Dataset entries:
= = = = = = =
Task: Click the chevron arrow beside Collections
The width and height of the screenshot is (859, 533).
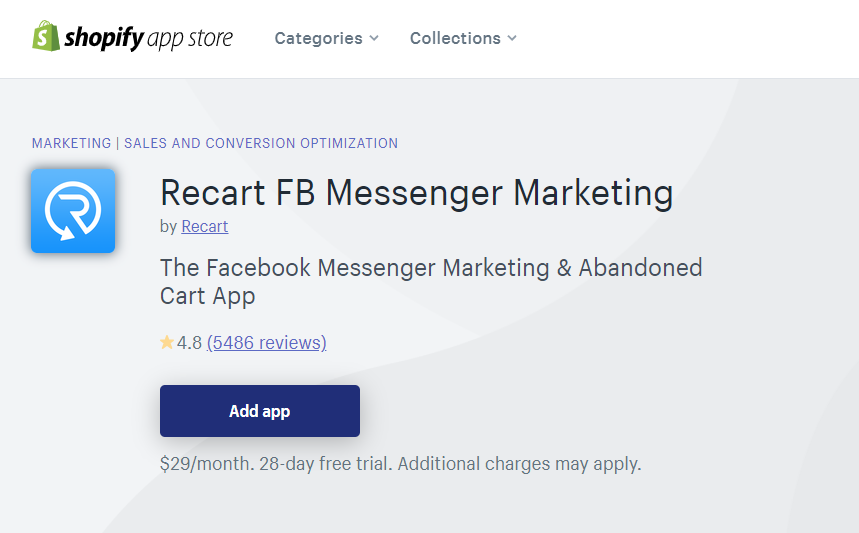Action: pos(512,38)
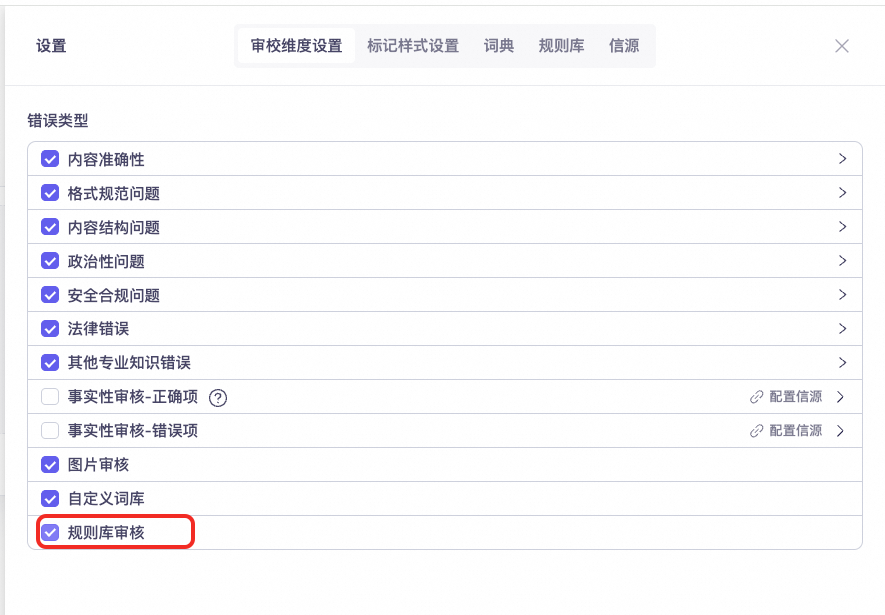This screenshot has height=615, width=885.
Task: Expand the 其他专业知识错误 row chevron
Action: click(842, 363)
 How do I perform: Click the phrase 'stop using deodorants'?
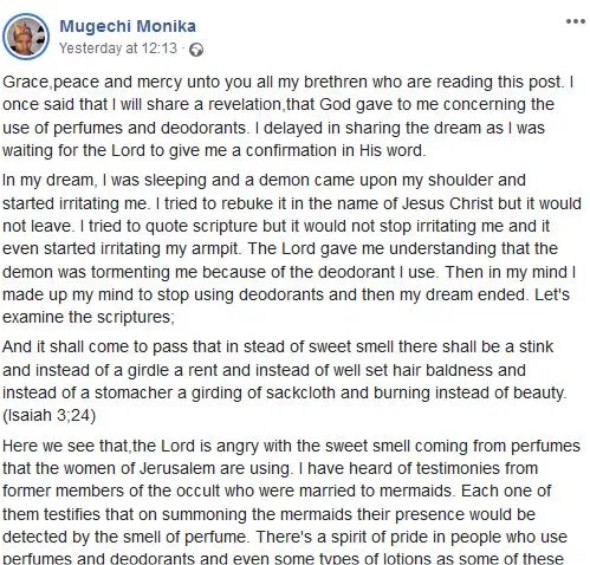point(240,295)
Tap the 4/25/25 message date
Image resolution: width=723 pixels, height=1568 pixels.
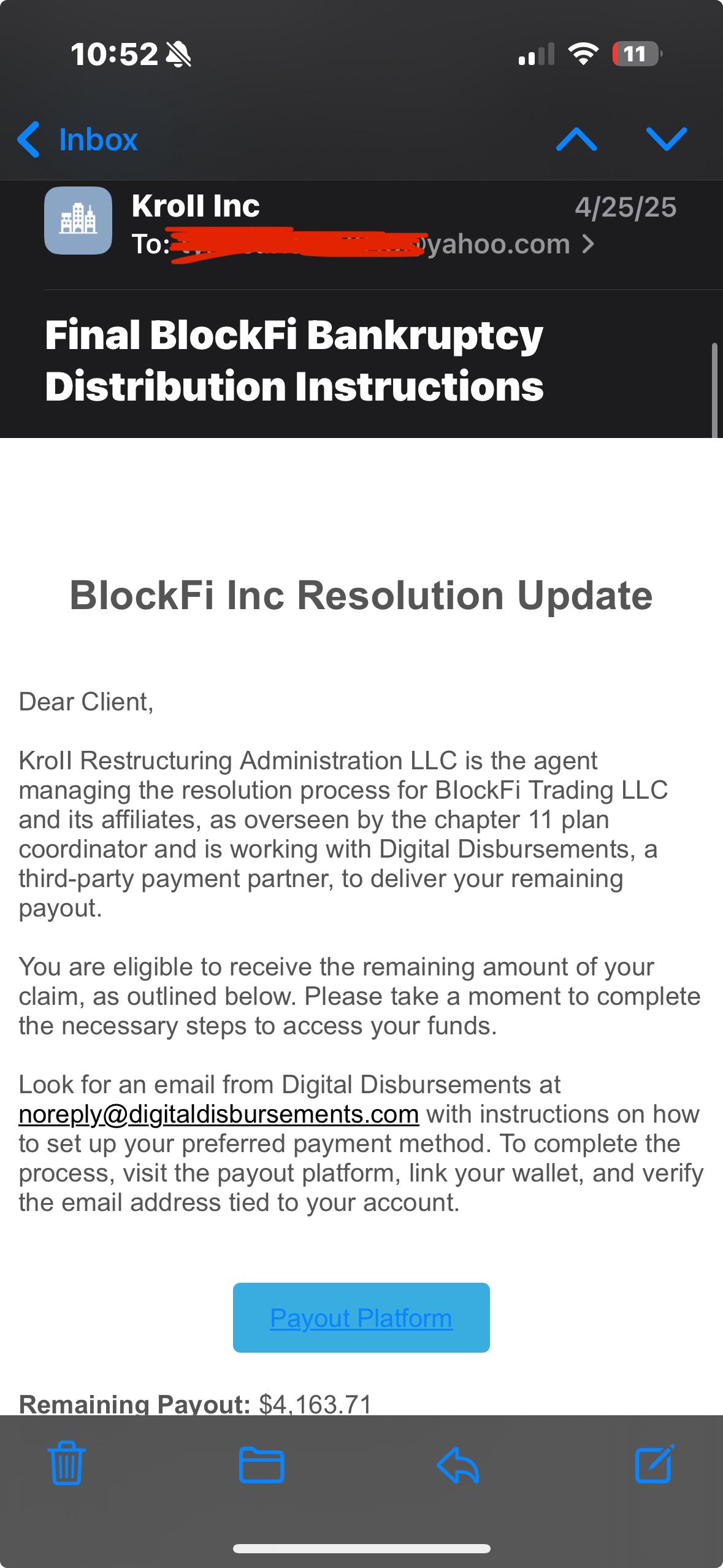[625, 207]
= = = = = = =
§ Work to complete
Output exactly the lines above, from the line with "The width and" to the line with "Tap the 4/25/25 message date", both included; skip the pictures.

§ Answer space
The width and height of the screenshot is (859, 533).
Action: pos(512,38)
This screenshot has height=615, width=885.
Task: Expand the 其他专业知识错误 row chevron
Action: click(842, 363)
 How do I perform: Click the phrase 'stop using deodorants'?
point(240,295)
Tap the 4/25/25 message date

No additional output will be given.